Figure 3. Microcrystals for serial femtosecond crystallography (SFX) experiment and C1C2 SFX structure.

(a) Lipidic cubic phase (LCP) crystals of C1C2 optimized for the time-resolved SFX (TR-SFX) experiments. The orange scale bar on the lower right indicates 50 μm, with 5 μm sub-scaling lines. The size of the crystals ranged from 2 to 5 μm. (b) A diffraction image from a C1C2 crystal, obtained with a single SACLA-XFEL pulse. (c) The structure of dark state C1C2 determined by serial femtosecond crystallography. A water accessible cavity is illustrated, with the putative ion pathway indicated by an arrow. The five glutamic acid residues lining the ion pore (E1–5) and the two counterion residues (C_i1 and C_i2) are indicated by sticks, and the three constriction sites, the inner, central, and outer gates, are enclosed in boxes. (d) Comparisons of the constriction sites of the TR-SFX structure (left panels) and the synchrotron structure (right panels; PDB code 3UG9) of C1C2, for the inner (upper panels), central (middle panels), and outer (lower panels) gates. The constituent residues are shown as sticks, and the TM helix number is indicated on each helix.
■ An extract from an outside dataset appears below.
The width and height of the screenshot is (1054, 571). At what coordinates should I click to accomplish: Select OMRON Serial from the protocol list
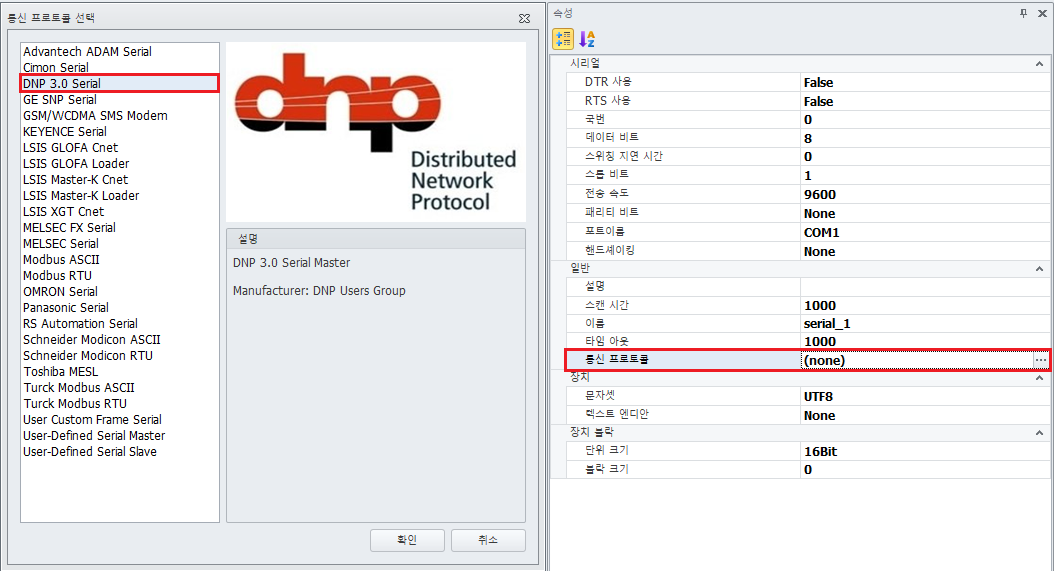click(61, 292)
Figure 3—figure supplement 1. Electron density of retinal.

A stereo view of the 2F_o–F_c electron density map for the retinal binding pocket, shown as a mesh representation contoured at 0.9σ. The all-trans retinal and the surrounding residues are indicated by sticks. The red spheres indicate water molecules.

Figure 3—figure supplement 2. Comparison of the crystal packing between C1C2 and CrChR2.
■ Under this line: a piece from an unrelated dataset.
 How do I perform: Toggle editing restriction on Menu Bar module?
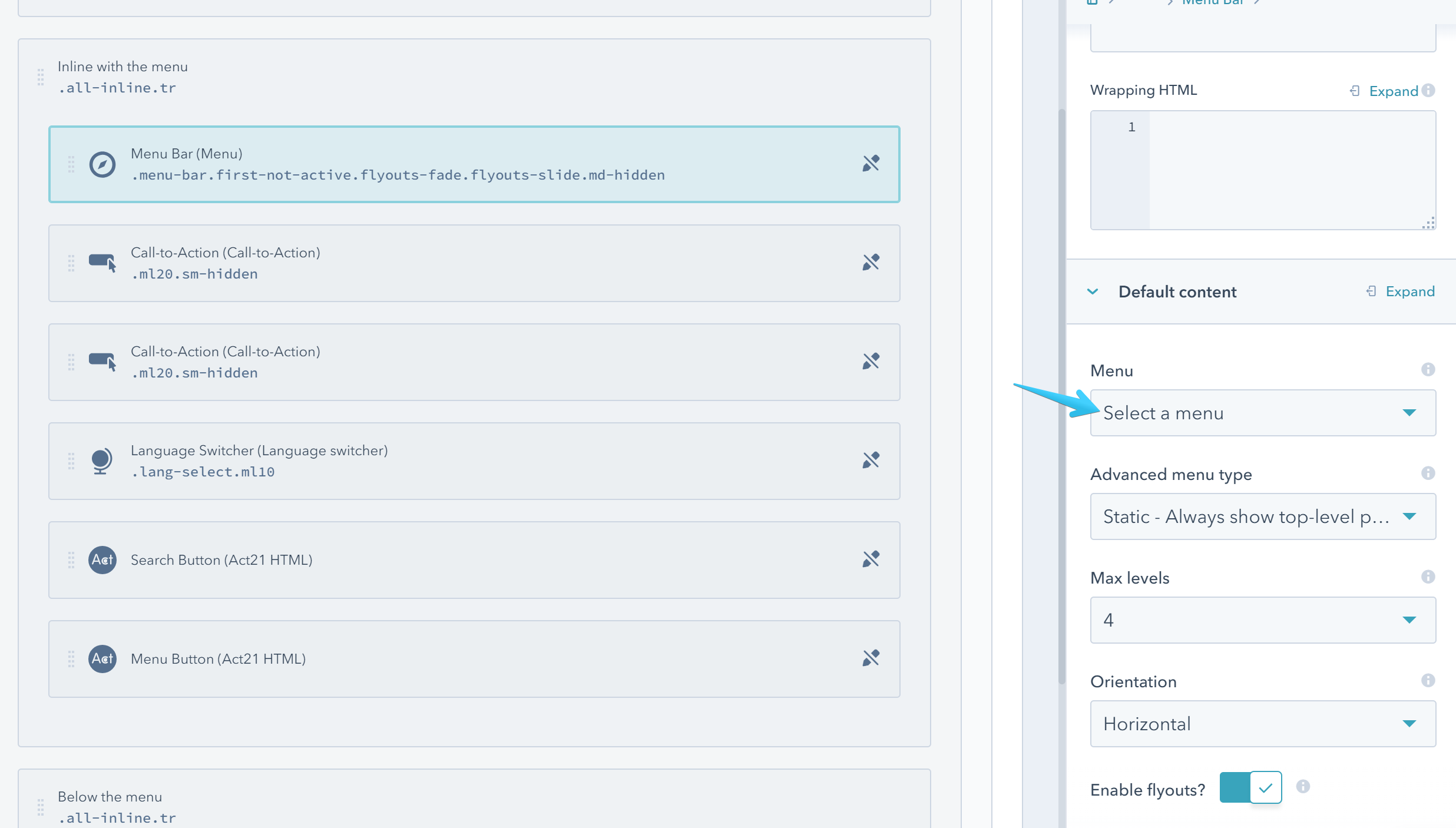(x=871, y=163)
(a and b) Comparison of the crystal packing between C1C2 (PDB: 3UG9) (a) and CrChR2 (PDB: 6EID) (b). The crystal packing of C1C2 shows minimal packing interactions, as compared to the CrChR2 crystal packing. (c) The C1C2 molecules in the crystals are shown in ribbons, viewed from within the lipidic cubic phase (LCP) crystal layer. (d) The residues involved in the crystal packing interactions are shown in sticks.

Figure 3—figure supplement 3. Schematic model of the time-resolved serial femtosecond crystallography setup.

(a) The lipidic cubic phase (LCP) microjet continuously transports microcrystals across the focused X-ray free electron laser (XFEL) beam. X-ray diffraction is recorded on a detector for each XFEL exposure. A blue ns laser is used to photo-activate C1C2 microcrystals prior to the arrival of an XFEL pulse. (b and c) Data collection sequence illustrating how X-ray diffraction data were collected at 30 Hz from photoactivated (blue laser flash, 15 Hz [b] and 10 Hz [c], respectively) and resting (no laser flash) phases in an interleaved fashion. Part of the time-resolved serial femtosecond crystallography (TR-SFX) was recorded with a 10 Hz laser flash to check for light-contamination. (d) Fourier difference map of dark2 from the ‘dark’ data set, which was separately collected (Materials and methods).